The Navy’s adding a new piece of equipment to nuclear submarines: Xbox controllers – Washington Post

The U.S. Navy plans to equip its Virginia-class submarines with Xbox 360 controllers, which will control the ship’s periscopes.

The joystick now being used, along with its corresponding control panel developed by Lockheed Martin, cost about $38,000, according to engadget.

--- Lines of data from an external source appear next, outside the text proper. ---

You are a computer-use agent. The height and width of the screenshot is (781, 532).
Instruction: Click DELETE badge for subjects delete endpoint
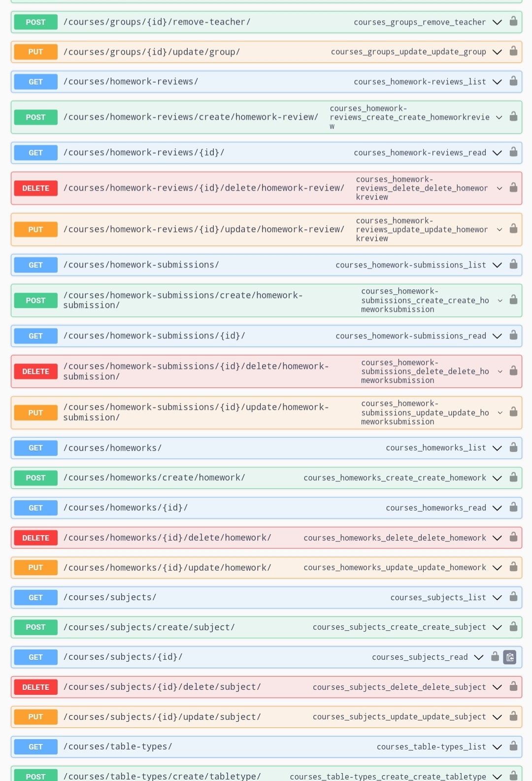click(x=35, y=687)
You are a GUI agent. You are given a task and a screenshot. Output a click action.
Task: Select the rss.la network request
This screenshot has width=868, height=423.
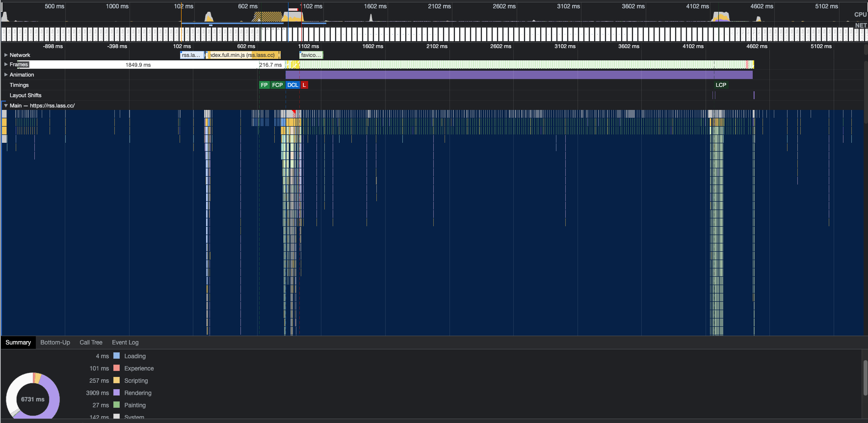(191, 55)
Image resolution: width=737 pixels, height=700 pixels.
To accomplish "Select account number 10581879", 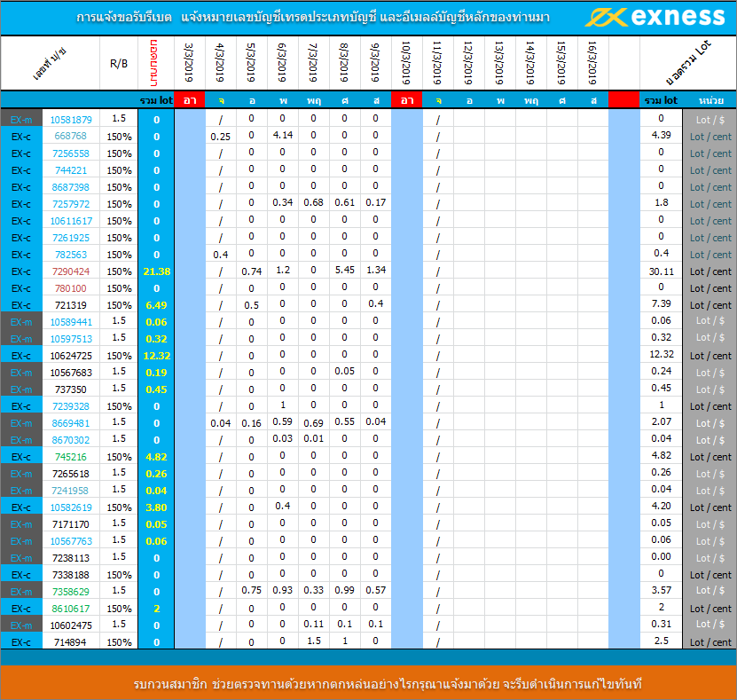I will click(70, 119).
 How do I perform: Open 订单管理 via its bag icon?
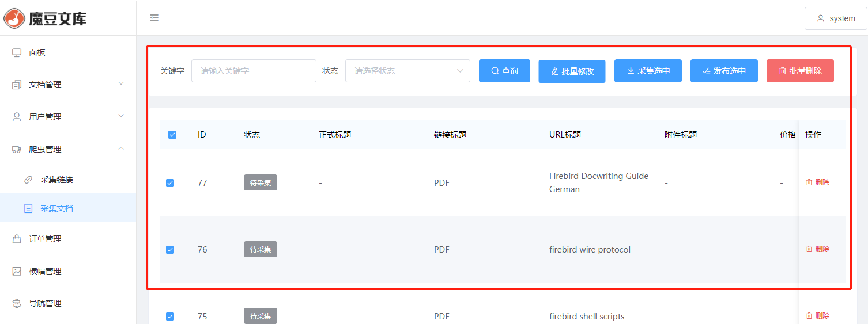coord(17,239)
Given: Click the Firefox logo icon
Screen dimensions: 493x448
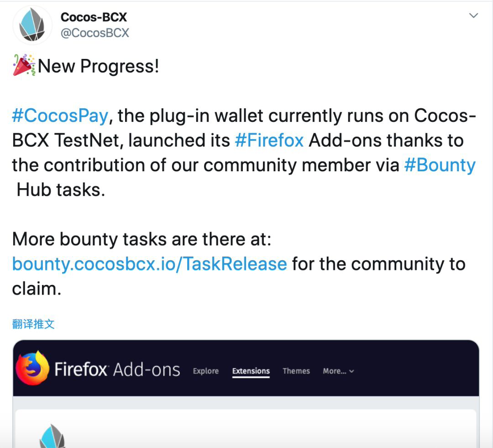Looking at the screenshot, I should [32, 368].
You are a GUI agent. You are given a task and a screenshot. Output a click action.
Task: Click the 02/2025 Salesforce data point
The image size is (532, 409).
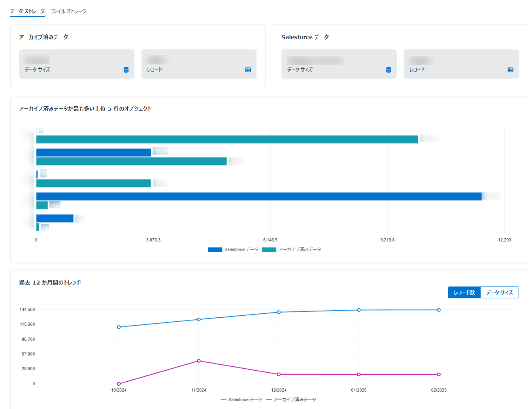click(x=439, y=310)
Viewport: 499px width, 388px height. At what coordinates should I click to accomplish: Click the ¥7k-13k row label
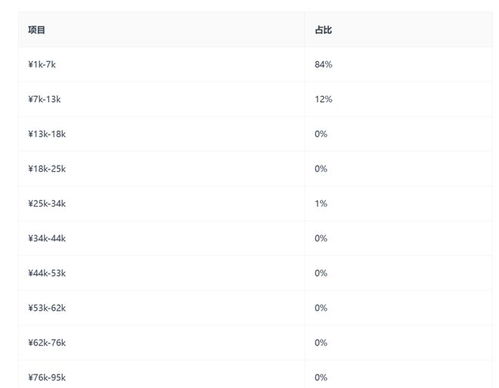44,99
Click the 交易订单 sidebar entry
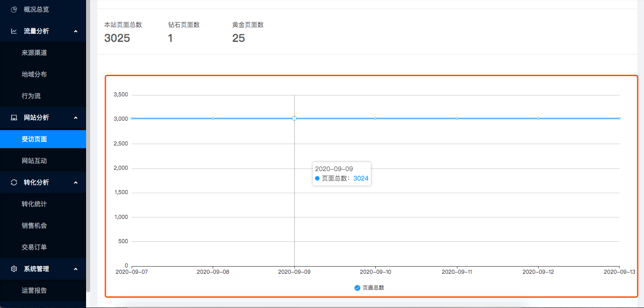644x308 pixels. 34,247
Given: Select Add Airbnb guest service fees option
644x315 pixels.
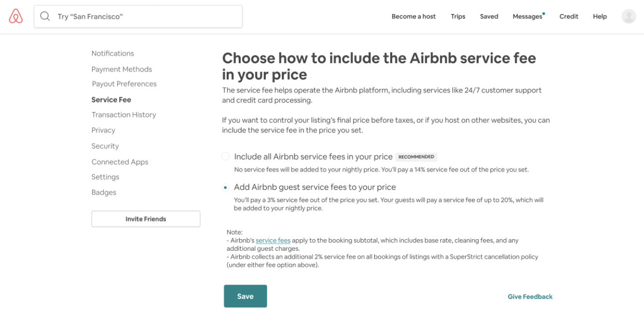Looking at the screenshot, I should click(x=225, y=187).
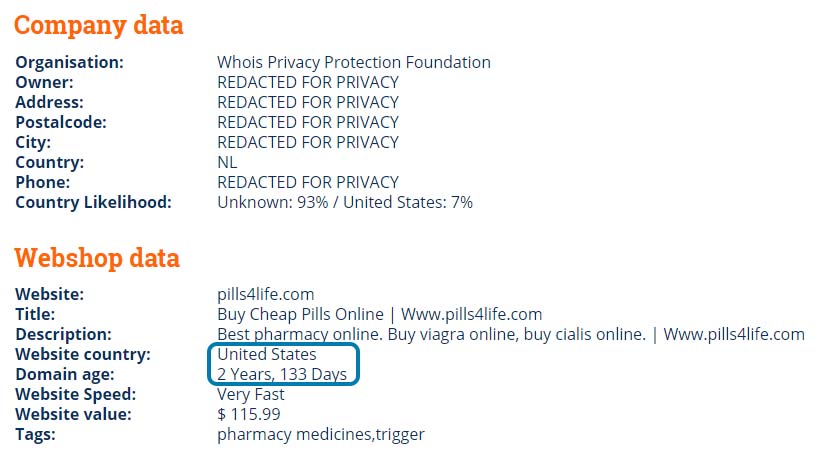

An Xbox 360 controller, meanwhile, goes for about $30 and can be purchased just about anywhere that carries toys.

“That joystick is by no means cheap, and it is only designed to fit on a Virginia-class submarine,” Senior Chief Mark Eichenlaub, the John Warner’s assistant navigator, told the Virginian-Pilot. “I can go to any video game store and procure an Xbox controller anywhere in the world, so it makes a very easy replacement.”

It doesn’t hurt that many young sailors grew up using the controllers to play videos games such as “Halo.”

The Xbox controllers will first appear on the future USS Colorado and then will be retrofitted to all other Virginia-class submarines, Navy spokesman William Couch told The Washington Post via email.

While the popular image of a periscope is a long, rotating tube with eye holes that sailors look into to see what’s going on above the water, the Virginia-class periscopes are much more complicated. They feature two masts equipped with digital cameras. These are controlled by a helicopter-style joystick from a control room on the submarine, where large monitors display the images captured by the cameras.

That joystick, though, wasn’t particularly comfortable to use.

“The Navy got together and they asked a bunch of [junior officers] and junior guys, ‘What can we do to make your life better?’” Lt. j.g. Kyle Leonard, the USS John Warner’s assistant weapons officer, told the Virginian-Pilot. “And one of the things that came out is the controls for the scope. It’s kind of clunky in your hand; it’s real heavy.”

It was also expensive. The Navy told the newspaper that the new system, which includes the video console controllers, went through two years of testing. Spokesmen for Lockheed Martin said the controllers were much more intuitive for the young sailors.

“The controller is a part of the Navy’s effort to leverage commercial off-the-shelf equipment to improve our warfighting capabilities while minimizing costs,” Couch told The Post.

It’s all part of a longer-term goal aimed at integrating everyday technology into its ships.

“They want to bring in sailors with what they have at home on their personal laptop, their personal desktop, what they grew up with in a classroom,” Eichenlaub told the Virginian-Pilot.